Однако и здесь его тревожит постоянно возникающий призрак ненавистного перипатетизма и он хочет оградить от него атомистику. Бескомпромиссный противник схоластики, Бэкон вполне владеет ее приемами рассуждения. «…Так как разрушения более крупных тел многочисленны и разнообразны, то отсюда с необходимостью вытекает, что то, что остается неизменным центром, должно быть или чем-то потенциальным, или минимальным. Но оно не есть нечто потенциальное, ибо первичная потенциальность не может быть подобна другим потенциальностям, которые бывают актуально чем-то одним и потенциально чем-то другим. Первичная потенциальность должна быть чем-то абсолютно абстрактным, лишенным всякой актуальности и содержащим в себе все возможности. Остается поэтому думать, что это неизменное будет минимальным, разве только кто-нибудь будет действительно утверждать, что начал вообще не существует и что всякая вещь может считаться началом; что постоянным и вечным являются лишь закон и порядок изменения, сущее же непостоянно и изменчиво. И было бы лучше утверждать прямо что-нибудь в этом роде, чем, желая установить некое вечное начало, допустить еще большую нелепость, а именно сделать это начало воображаемым.
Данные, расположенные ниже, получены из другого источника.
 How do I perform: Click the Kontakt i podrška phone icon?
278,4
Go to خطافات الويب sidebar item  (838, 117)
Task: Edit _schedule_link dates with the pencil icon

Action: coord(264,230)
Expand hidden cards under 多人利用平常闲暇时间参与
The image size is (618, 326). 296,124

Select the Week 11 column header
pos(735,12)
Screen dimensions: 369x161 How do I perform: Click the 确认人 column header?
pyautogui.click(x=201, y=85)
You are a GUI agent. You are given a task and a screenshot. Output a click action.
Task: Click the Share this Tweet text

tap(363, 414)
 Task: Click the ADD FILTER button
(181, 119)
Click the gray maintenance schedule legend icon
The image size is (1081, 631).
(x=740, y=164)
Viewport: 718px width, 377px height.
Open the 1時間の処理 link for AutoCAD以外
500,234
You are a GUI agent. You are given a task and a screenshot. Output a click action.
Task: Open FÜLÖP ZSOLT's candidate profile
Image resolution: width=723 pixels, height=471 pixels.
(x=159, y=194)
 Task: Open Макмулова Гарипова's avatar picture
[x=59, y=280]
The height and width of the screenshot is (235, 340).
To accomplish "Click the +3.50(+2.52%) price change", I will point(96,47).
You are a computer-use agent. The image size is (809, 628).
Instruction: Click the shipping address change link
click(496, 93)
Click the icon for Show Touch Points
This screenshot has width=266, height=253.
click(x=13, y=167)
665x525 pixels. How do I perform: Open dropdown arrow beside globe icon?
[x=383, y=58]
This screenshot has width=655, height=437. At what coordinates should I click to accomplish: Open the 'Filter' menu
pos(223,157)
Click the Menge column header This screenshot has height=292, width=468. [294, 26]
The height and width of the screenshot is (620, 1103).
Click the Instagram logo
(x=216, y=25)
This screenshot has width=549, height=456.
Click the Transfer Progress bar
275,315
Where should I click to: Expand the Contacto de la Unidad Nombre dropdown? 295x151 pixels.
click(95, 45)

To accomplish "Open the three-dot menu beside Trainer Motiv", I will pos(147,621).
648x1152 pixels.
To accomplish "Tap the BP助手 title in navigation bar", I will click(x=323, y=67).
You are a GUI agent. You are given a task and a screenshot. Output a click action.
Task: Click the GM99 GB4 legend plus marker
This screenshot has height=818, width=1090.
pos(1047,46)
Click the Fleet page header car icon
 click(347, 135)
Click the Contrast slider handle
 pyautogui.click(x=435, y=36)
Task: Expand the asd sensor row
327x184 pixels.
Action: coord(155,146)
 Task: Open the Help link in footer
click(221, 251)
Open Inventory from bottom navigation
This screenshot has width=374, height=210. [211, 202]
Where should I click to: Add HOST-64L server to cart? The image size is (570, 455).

Ибо первый метод, по-видимому, еще приводит к некоторому результату… между тем как второй метод не приводит ни к какому, ибо он рассматривает сущее существующим лишь в понятии и являющимся лишь инструментом ума» (5, 2, стр. 335).
Шарль Адан, автор книги «Философия Фрэнсиса Бэкона», полагает, что именно Бэкону принадлежит заслуга восстановления научной репутации Демокрита, само имя которого на протяжении многих веков старались предать забвению. В своей монографии «Фрэнсис Бэкон» В. Ф. Асмус обстоятельнее других в нашей литературе рассматривает это отношение Бэкона к Демокриту, отмечая, что привлекает в нем мыслителя, что он отвергает и в чем его отношение к концепции великого фракийца претерпевает изменения (см. 9, стр. 347–350). Бэкон ценит Демокрита за то, что он устранил бога из физической системы объяснения мира, отделив, таким образом, естественную философию от теологии; за то, что приписал строение Вселенной бесчисленному ряду попыток и опытов самой же природы; за то, что в присущей материи естественной необходимости усмотрел причины всех вещей, исключив вмешательство целевых, или «конечных», причин. Для него важно, что Демокрит различает сущность и явление, свойства материальных начал и образованных из них вещей, существующее «по мнению» и «по истине». Он отмечает антидогматизм воззрений Демокрита, понимание им всей сложности задачи постижения истины и отличения ее от лжи, с которой она повсюду удивительным образом перемешана и перепутана не без содействия тех, кто более заботится о том, чтобы иметь на все словесный ответ, чем о внутренней истине вещей. У Демокрита его привлекает все то, что и сам Бэкон будет разрабатывать в своей философии, создавая материалистический базис науки нового времени.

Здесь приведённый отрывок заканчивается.